The policy empowers the USCIS to issue H-1B visas to an employee only for the period for which he/she has work at a third-party worksite.

twitter-logoPTI | February 23, 2018 | Updated 19:02 IST
Trump administration makes H-1B visa approval tougher; to impact Indian firms
PC: Reuters

Making H1-B visa procedure tougher, the Trump administration has announcement a new policy which is expected to affect individuals who are employed at one or more third-party worksites. This will hugely affect Indian IT companies and their employees. The new policy requires a company to make extra efforts to prove that its H-1B employee at a third-party worksite has specific and non-qualifying speculative assignments in speciality occupation.

The new policy will be effective immediately. It must be noted that the new H-1B filing season is expected to be April 2 for the fiscal year 2019, which means that the timing of the announcement is not coincidental.

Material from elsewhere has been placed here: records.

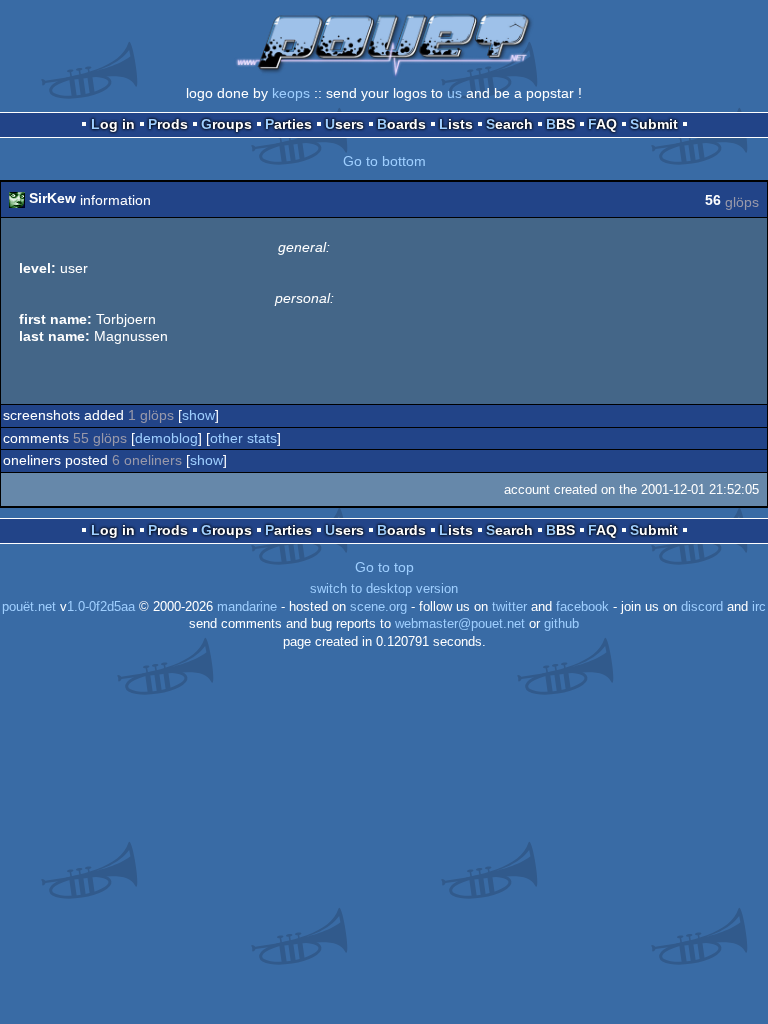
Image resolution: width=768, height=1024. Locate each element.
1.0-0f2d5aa (101, 607)
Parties (288, 124)
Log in (113, 124)
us (454, 93)
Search (509, 124)
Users (344, 124)
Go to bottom (384, 161)
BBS (560, 124)
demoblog (166, 438)
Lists (456, 124)
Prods (168, 124)
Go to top (384, 567)
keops (291, 93)
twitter (509, 607)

In an interview to ET Now, R Chandrashekhar , President, Nasscom said, "these new norms do complicate the process and make it more onerous in terms of the paper work involved both for the issuance of the visa and the continuation and extension of it." This announcement comes as part of President Trump's Buy American, Hire American directive that was ordered to ensure the interests of US workers.

The seven-page policy that was announced yesterday empowers the US Citizenship and Immigration Services (USCIS) to issue H-1B visas to an employee only for the period for which he/she has work at a third-party worksite. This move is expected to affect the duration of H-1B visas and bring it down to less than three years.

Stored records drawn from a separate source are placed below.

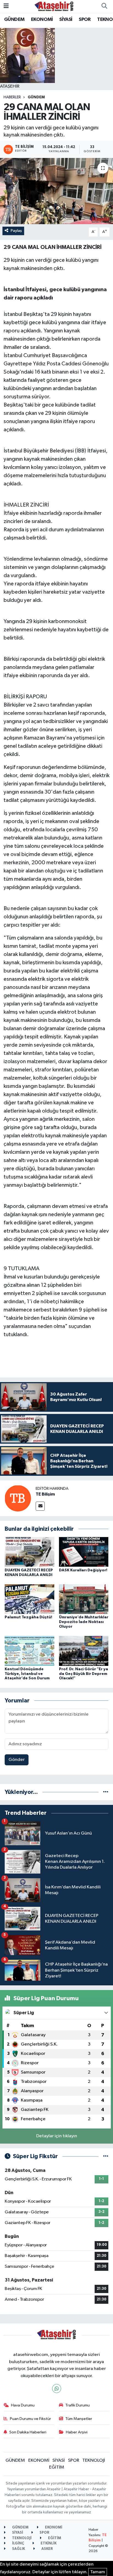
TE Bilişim (45, 1494)
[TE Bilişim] (18, 1498)
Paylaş (16, 231)
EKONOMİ (42, 19)
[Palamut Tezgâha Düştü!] (29, 1599)
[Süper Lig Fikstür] (105, 2156)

The guidance says in order for an H-1B petition involving a third-party worksite to be approved, the petitioner must show by a preponderance of evidence that the beneficiary will be employed in a speciality occupation and the employer will maintain an employer-employee relationship with the beneficiary for the duration of the requested validity period.

When H-1B beneficiaries are placed at third-party worksites, the companies must demonstrate that they have specific and non-speculative qualifying assignments in a speciality occupation for that beneficiary for the entire time requested on the petition.

While an H-1B petition may be approved for up to three years, the USCIS will, in its discretion, generally limit the approval period to the length of time demonstrated that the beneficiary will be placed in non-speculative work and during which the petitioner will maintain the requisite employer-employee relationship, an official statement said.

Extensions of H-1B visas have become even tougher, in particular if the employee has been on a bench for any part of their previous duration.

Sometimes American companies abruptly end the contract of an employee as a result the workers temporarily do not have any work, which in IT parlance is called on bench.

During this period, while they maintain their H-1B visas status, official investigations have revealed that foreign IT workers on H-1B visas do not get paid, which the USCIS says is illegal and abuse of the system.

"If an H-1B petitioner is applying to extend H-1B employment for a beneficiary who was placed at one or more third-party worksites during the course of past employment with the same petitioner, that petitioner should also establish that the H-1B requirements have been met for the entire prior approval period," the USCIS said.

And if these conditions are not met, and if the petitioner did not comply with the terms and conditions of the original petition and did not file an amended petition on time, USCIS may have eligibility concerns about a subsequent petition filed to extend the beneficiary's employment, the policy memorandum said.

"Employment-based petitioners who circumvent the worker protections outlined in the nation's immigration laws not only injure US workers (eg their wages and job opportunities), but also the foreign workers for whom they are petitioning," it said.

Companies seeking H-1B visas for their employees working at a third-party site, would now have an intensive paper work to file before submitting their applications.

This includes evidence of actual work assignments, which may include technical documentation, milestone tables, marketing analysis, cost-benefit analysis, brochures, and funding documents.

The letter should provide information, such as a detailed description of the specialised duties the beneficiary will perform, the qualifications required to perform those duties, the duration of the job, salary or wages paid, hours worked, benefits, a detailed description of who will supervise the beneficiary and the beneficiary s duties, and any other related evidence, the USCIS said.

The H-1B programme offers temporary US visas that allow companies to hire highly skilled foreign professionals working in areas with shortages of qualified American workers.

Indian IT companies, which are among the major beneficiaries of H-1B visas, has a significant number of its employees deployed at third-party worksites. A significant number of American banking, travel and commercial services depend on on-site IT workers from India to get their job done.